The historical bracket is brutal. Wembanyama dropped his second 30-point game of the postseason in only his seventh career playoff appearance. The 39-and-15 line, paired with five blocks, lands inside Wilt Chamberlain comparison territory before the Frenchman has finished his second professional season.

The context of the road environment matters even more. Game 3 was Wembanyama's first taste of a hostile postseason crowd outside Texas — he had played one road game in Portland during the first round and missed time around a concussion — and Buono admitted he had picked Minnesota to win Friday and the Spurs to take Game 4. "He came ready to play from the moment this game started," Buono said, "and then he finished it off the way you want your star to finish it."

The sequence that captured the night came in the third quarter, with Wembanyama tangled up under the rim and not getting calls. "There was a moment in the third quarter where he's getting held by Rudy Gobert and his jersey gets pulled by Anthony Edwards, and he's like, 'You're going to make a call here or what?'" Buono said. "And even with all of that, he's playing with five fouls."

Even Edwards, the man across the matchup carrying his own monster line, has spent recent days treating the question of who actually leads this generation as already answered. "Anthony Edwards said it himself when they asked him," Buono noted. "He's like, 'No, no, he's the face of the league.'"

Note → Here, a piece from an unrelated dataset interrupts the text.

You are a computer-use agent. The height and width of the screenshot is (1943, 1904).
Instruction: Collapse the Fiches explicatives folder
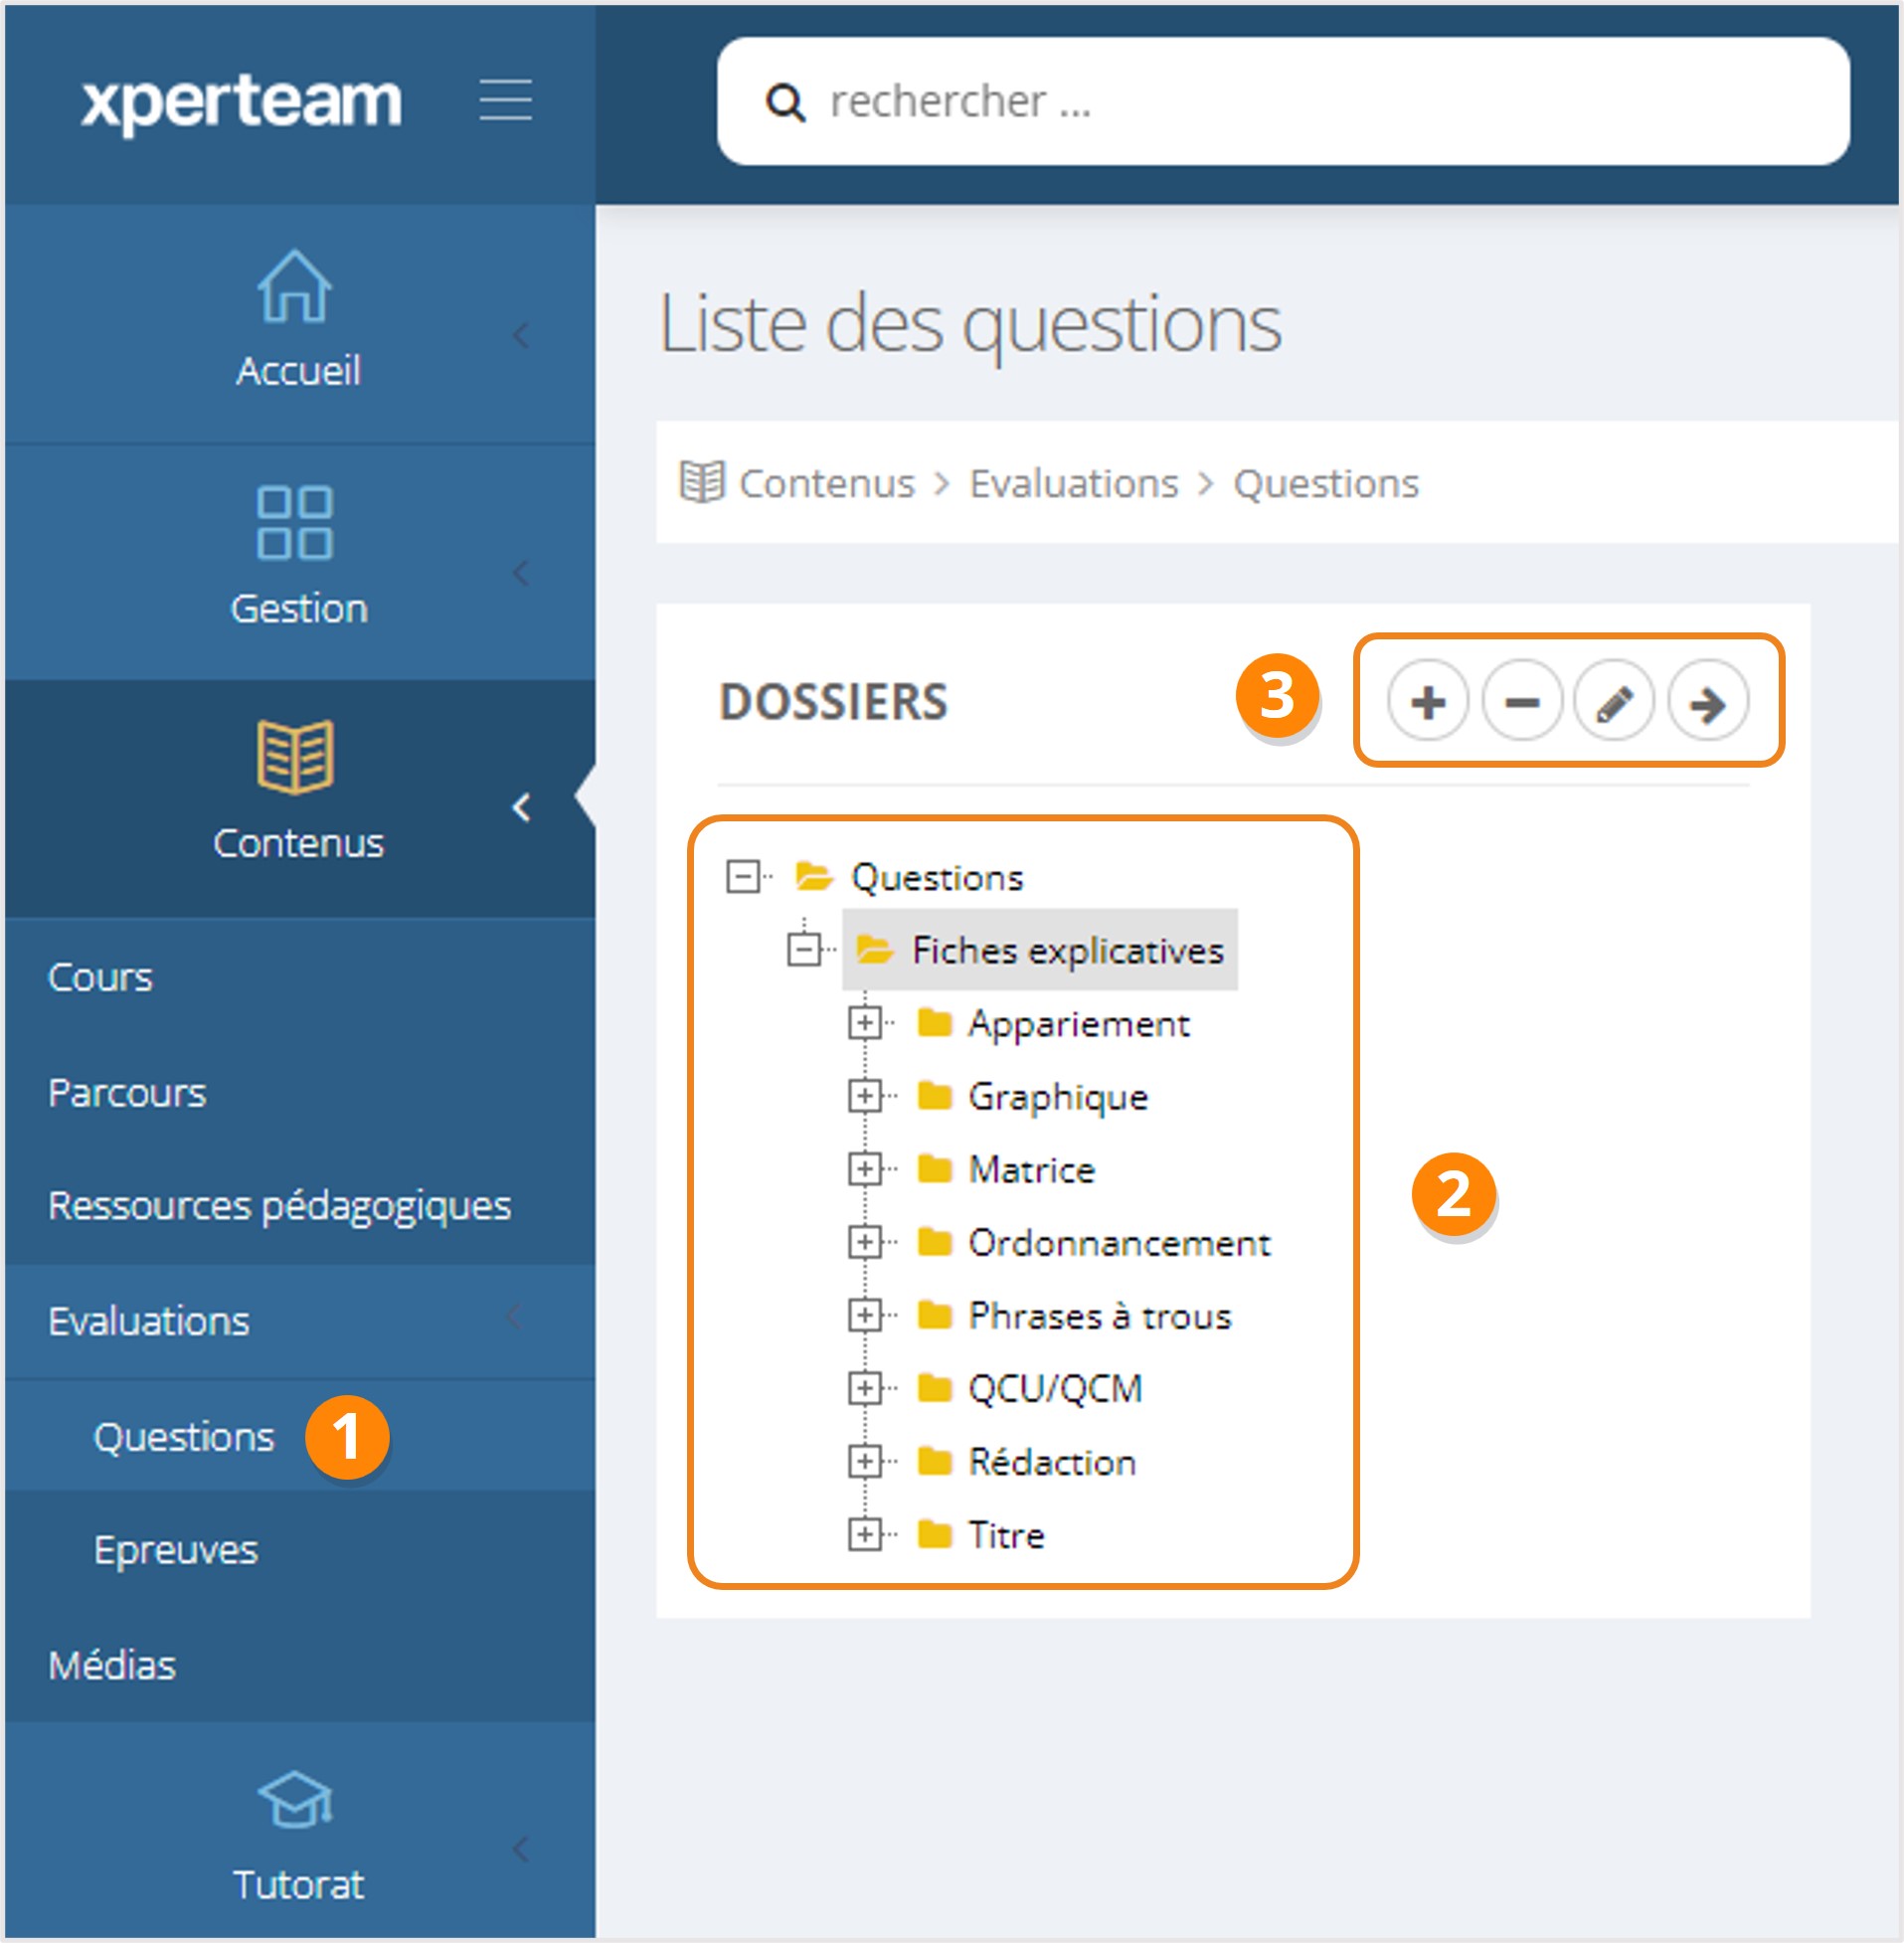[804, 949]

The other story of the night was the Spurs' depth. Coach Gregg Popovich had reportedly sat in on a film session after Game 1, and Buono framed Game 3 as the message landing. Devin Vassell knocked down halt-the-run threes, Stephon Castle and De'Aaron Fox attacked the rim relentlessly, second-overall pick Dylan Harper provided weak-side rim protection, and Luke Cornet gave San Antonio survival minutes when Wembanyama needed a breather.

"The depth of this team is what makes them," Buono said. "Like Oklahoma City, we got bodies. We got people we can depend on."

The ledger is now stark. The Spurs have won three straight playoff games on the road for the first time since 2016. Minnesota has never come back to win a series after going down 2-1 in franchise history. Game 4 is back in the Twin Cities on Sunday, and the conversation around the Western Conference now sits squarely with a 22-year-old who is playing his way through his first real road playoff atmosphere as if he has been there before.